Answer
The sphere has center $(\frac{25}{3}, 1, -\frac{11}{3})$ and radius $\frac{2\sqrt {83}}{3}$ (See process for proof).
Work Step by Step
First, we give $P$ the general coordinates $(x, y, z)$.
Then, using the formula for distance, the distance from $P$ to $A(-1, 5, 3)$ becomes:
$|PA| =\sqrt {(x+1)^{2} + (y-5)^{2} + (z-3)^{2}}$
And the distance from $P$ to $B(6, 2, -2)$ becomes:
$|PB| =\sqrt {(x-6)^{2} + (y-2)^{2} + (z+2)^{2}}$.

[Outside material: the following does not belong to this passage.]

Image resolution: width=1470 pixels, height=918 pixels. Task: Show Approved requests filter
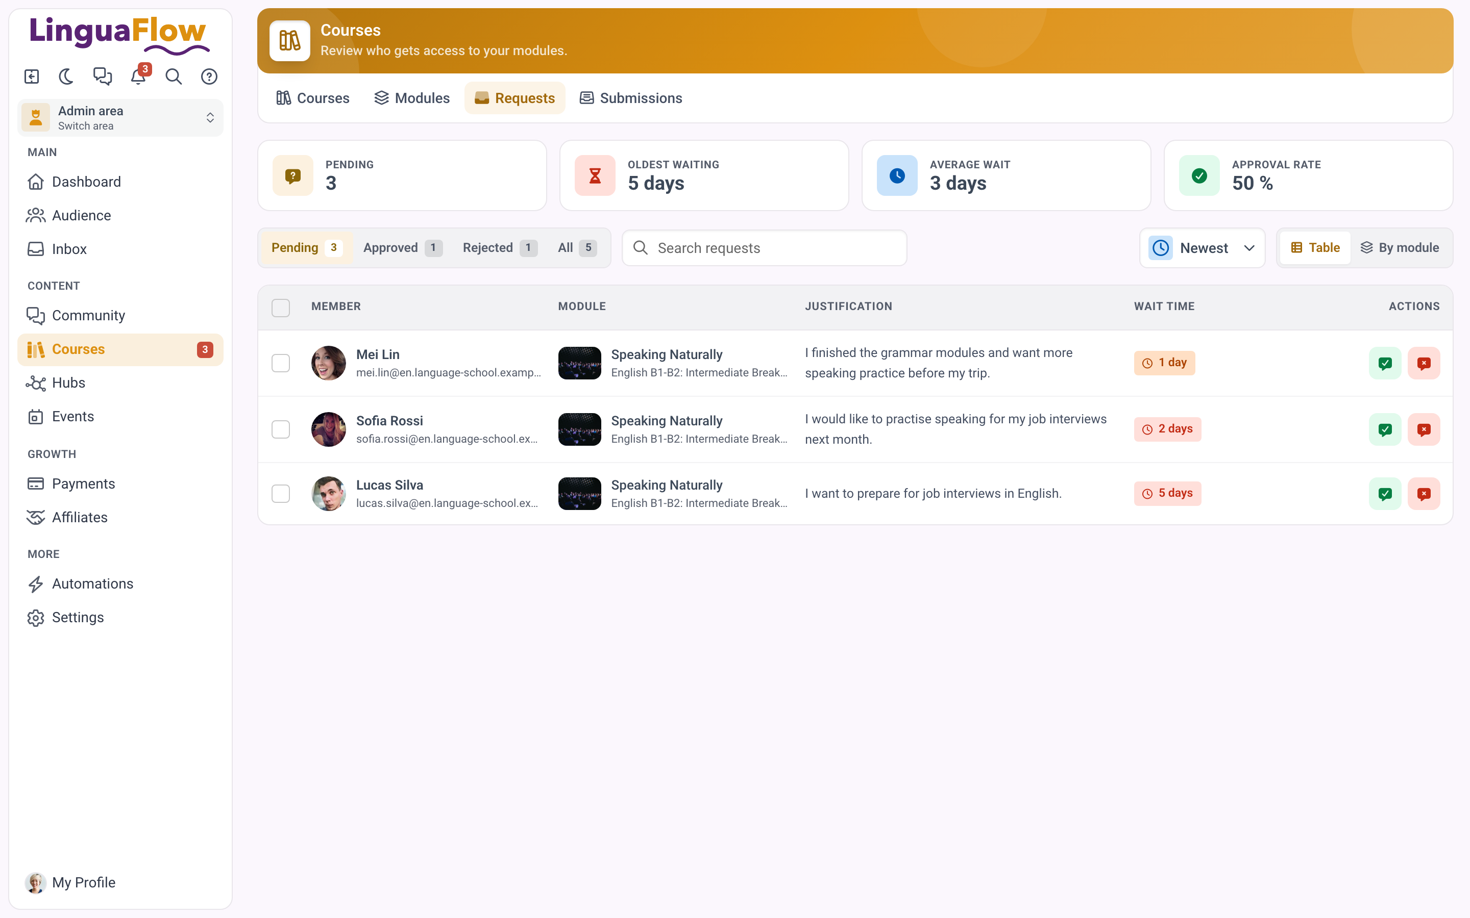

The problem says that $|PA|$ is twice $|PB|$, and so $|PA| = 2|PB|$. Thus we have that:
$\sqrt {(x+1)^{2} + (y-5)^{2} + (z-3)^{2}} = 2\sqrt {(x-6)^{2} + (y-2)^{2} + (z+2)^{2}}$
Squaring both sides we get:
$(x+1)^{2} + (y-5)^{2} + (z-3)^{2} = 4((x-6)^{2} + (y-2)^{2} + (z+2)^{2})$
Expanding and distributing, we get:
$x^{2} +2x+1 + y^{2}-10y+25 + z^{2}-6z+9 = 4x^{2}-48x+144 + 4y^{2}-16y+16 + 4z^{2}+16z+16$
Now we combine like terms and leave the constant term on the right side:
$3x^{2}-50x + 3y^{2}-6y+ 3z^{2}+22z= -141$
To complete the square more easily, we divide both sides by 3:
$x^{2}-\frac{50}{3}x + y^{2}-2y+ z^{2}+\frac{22}{3}z= -47$
Now we complete the square for each variable:
$x^{2}-\frac{50}{3}x + \frac{625}{9} + y^{2}-2y+1+ z^{2}+\frac{22}{3}z+\frac{121}{9}= -47 + \frac{625}{9} +1 + \frac{121}{9}$
$(x-\frac{25}{3})^{2} + (y-1)^{2}+ (z+\frac{11}{3})^{2}= \frac{332}{9}$
This is the equation of a sphere with center $(\frac{25}{3}, 1, -\frac{11}{3})$ and radius $\frac{\sqrt {332}}{3}$ (or $\frac{2\sqrt {83}}{3}$).